■ **What this task involves**
Line by line, reproduce the material below exactly.

■ **Supplied data**
= Beginning of Section =

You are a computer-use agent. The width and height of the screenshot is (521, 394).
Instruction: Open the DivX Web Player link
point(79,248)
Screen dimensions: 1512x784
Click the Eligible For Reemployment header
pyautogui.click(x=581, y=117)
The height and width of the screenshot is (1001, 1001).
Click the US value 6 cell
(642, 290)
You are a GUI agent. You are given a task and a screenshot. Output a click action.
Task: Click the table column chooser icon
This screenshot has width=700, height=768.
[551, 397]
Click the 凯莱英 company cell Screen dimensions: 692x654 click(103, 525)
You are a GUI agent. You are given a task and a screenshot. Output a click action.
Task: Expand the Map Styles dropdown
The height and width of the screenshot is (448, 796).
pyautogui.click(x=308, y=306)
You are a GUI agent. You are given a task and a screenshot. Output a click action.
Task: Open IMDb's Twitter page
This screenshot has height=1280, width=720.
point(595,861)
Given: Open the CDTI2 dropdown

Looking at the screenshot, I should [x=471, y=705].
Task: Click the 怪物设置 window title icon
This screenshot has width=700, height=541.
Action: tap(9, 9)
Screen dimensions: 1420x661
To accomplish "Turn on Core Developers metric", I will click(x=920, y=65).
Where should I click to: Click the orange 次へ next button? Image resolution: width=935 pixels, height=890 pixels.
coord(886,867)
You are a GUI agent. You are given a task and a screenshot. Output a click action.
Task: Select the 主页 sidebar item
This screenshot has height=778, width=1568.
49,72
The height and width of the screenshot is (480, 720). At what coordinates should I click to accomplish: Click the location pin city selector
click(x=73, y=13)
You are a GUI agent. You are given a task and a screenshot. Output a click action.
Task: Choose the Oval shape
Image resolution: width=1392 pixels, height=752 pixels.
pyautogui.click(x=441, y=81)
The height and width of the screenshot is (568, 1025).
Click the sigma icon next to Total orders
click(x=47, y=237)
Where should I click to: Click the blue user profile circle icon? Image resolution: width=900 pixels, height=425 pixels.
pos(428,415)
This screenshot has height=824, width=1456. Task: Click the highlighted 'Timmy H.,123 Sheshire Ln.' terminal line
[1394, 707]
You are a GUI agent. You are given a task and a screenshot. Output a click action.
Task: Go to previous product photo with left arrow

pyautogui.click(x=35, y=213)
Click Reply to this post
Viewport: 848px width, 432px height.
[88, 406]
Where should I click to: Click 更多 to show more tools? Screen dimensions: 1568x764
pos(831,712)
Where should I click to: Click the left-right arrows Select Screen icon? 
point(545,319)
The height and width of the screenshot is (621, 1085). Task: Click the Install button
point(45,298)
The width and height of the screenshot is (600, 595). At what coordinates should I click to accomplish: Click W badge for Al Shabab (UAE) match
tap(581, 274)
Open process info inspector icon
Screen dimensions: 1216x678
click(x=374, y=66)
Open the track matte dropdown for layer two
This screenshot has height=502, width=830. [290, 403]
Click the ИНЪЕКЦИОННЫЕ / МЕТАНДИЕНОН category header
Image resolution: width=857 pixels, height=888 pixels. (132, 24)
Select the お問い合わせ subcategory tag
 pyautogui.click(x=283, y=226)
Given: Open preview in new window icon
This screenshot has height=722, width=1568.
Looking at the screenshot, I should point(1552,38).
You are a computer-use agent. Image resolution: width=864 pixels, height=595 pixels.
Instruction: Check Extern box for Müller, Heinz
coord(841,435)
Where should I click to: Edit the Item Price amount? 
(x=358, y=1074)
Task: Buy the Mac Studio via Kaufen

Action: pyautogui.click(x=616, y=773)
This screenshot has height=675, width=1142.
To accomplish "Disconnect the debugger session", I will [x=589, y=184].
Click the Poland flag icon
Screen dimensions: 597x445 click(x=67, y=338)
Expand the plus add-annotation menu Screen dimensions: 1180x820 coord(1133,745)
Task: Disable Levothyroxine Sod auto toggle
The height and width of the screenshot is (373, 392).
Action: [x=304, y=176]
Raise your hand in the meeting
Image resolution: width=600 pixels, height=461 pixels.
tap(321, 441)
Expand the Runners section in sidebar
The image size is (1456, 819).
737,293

= End of Section =

■ **Response to the task**
You are a computer-use agent. The width and height of the screenshot is (521, 394).
Instruction: Open the DivX Web Player link
point(79,248)
Screen dimensions: 1512x784
Click the Eligible For Reemployment header
pyautogui.click(x=581, y=117)
The height and width of the screenshot is (1001, 1001).
Click the US value 6 cell
(642, 290)
You are a GUI agent. You are given a task and a screenshot. Output a click action.
Task: Click the table column chooser icon
This screenshot has width=700, height=768.
[551, 397]
Click the 凯莱英 company cell Screen dimensions: 692x654 click(103, 525)
You are a GUI agent. You are given a task and a screenshot. Output a click action.
Task: Expand the Map Styles dropdown
The height and width of the screenshot is (448, 796).
pyautogui.click(x=308, y=306)
You are a GUI agent. You are given a task and a screenshot. Output a click action.
Task: Open IMDb's Twitter page
This screenshot has height=1280, width=720.
point(595,861)
Given: Open the CDTI2 dropdown

Looking at the screenshot, I should [x=471, y=705].
Task: Click the 怪物设置 window title icon
This screenshot has width=700, height=541.
Action: tap(9, 9)
Screen dimensions: 1420x661
To accomplish "Turn on Core Developers metric", I will click(x=920, y=65).
Where should I click to: Click the orange 次へ next button? Image resolution: width=935 pixels, height=890 pixels.
coord(886,867)
You are a GUI agent. You are given a task and a screenshot. Output a click action.
Task: Select the 主页 sidebar item
This screenshot has height=778, width=1568.
49,72
The height and width of the screenshot is (480, 720). At what coordinates should I click to accomplish: Click the location pin city selector
click(x=73, y=13)
You are a GUI agent. You are given a task and a screenshot. Output a click action.
Task: Choose the Oval shape
Image resolution: width=1392 pixels, height=752 pixels.
pyautogui.click(x=441, y=81)
The height and width of the screenshot is (568, 1025).
Click the sigma icon next to Total orders
click(x=47, y=237)
Where should I click to: Click the blue user profile circle icon? Image resolution: width=900 pixels, height=425 pixels.
pos(428,415)
This screenshot has height=824, width=1456. Task: Click the highlighted 'Timmy H.,123 Sheshire Ln.' terminal line
[1394, 707]
You are a GUI agent. You are given a task and a screenshot. Output a click action.
Task: Go to previous product photo with left arrow

pyautogui.click(x=35, y=213)
Click Reply to this post
Viewport: 848px width, 432px height.
[88, 406]
Where should I click to: Click 更多 to show more tools? Screen dimensions: 1568x764
pos(831,712)
Where should I click to: Click the left-right arrows Select Screen icon? 
point(545,319)
The height and width of the screenshot is (621, 1085). Task: Click the Install button
point(45,298)
The width and height of the screenshot is (600, 595). At what coordinates should I click to accomplish: Click W badge for Al Shabab (UAE) match
tap(581, 274)
Open process info inspector icon
Screen dimensions: 1216x678
click(x=374, y=66)
Open the track matte dropdown for layer two
This screenshot has height=502, width=830. [290, 403]
Click the ИНЪЕКЦИОННЫЕ / МЕТАНДИЕНОН category header
Image resolution: width=857 pixels, height=888 pixels. (132, 24)
Select the お問い合わせ subcategory tag
 pyautogui.click(x=283, y=226)
Given: Open preview in new window icon
This screenshot has height=722, width=1568.
Looking at the screenshot, I should point(1552,38).
You are a computer-use agent. Image resolution: width=864 pixels, height=595 pixels.
Instruction: Check Extern box for Müller, Heinz
coord(841,435)
Where should I click to: Edit the Item Price amount? 
(x=358, y=1074)
Task: Buy the Mac Studio via Kaufen

Action: pyautogui.click(x=616, y=773)
This screenshot has height=675, width=1142.
To accomplish "Disconnect the debugger session", I will [x=589, y=184].
Click the Poland flag icon
Screen dimensions: 597x445 click(x=67, y=338)
Expand the plus add-annotation menu Screen dimensions: 1180x820 coord(1133,745)
Task: Disable Levothyroxine Sod auto toggle
The height and width of the screenshot is (373, 392).
Action: [x=304, y=176]
Raise your hand in the meeting
Image resolution: width=600 pixels, height=461 pixels.
tap(321, 441)
Expand the Runners section in sidebar
The image size is (1456, 819).
737,293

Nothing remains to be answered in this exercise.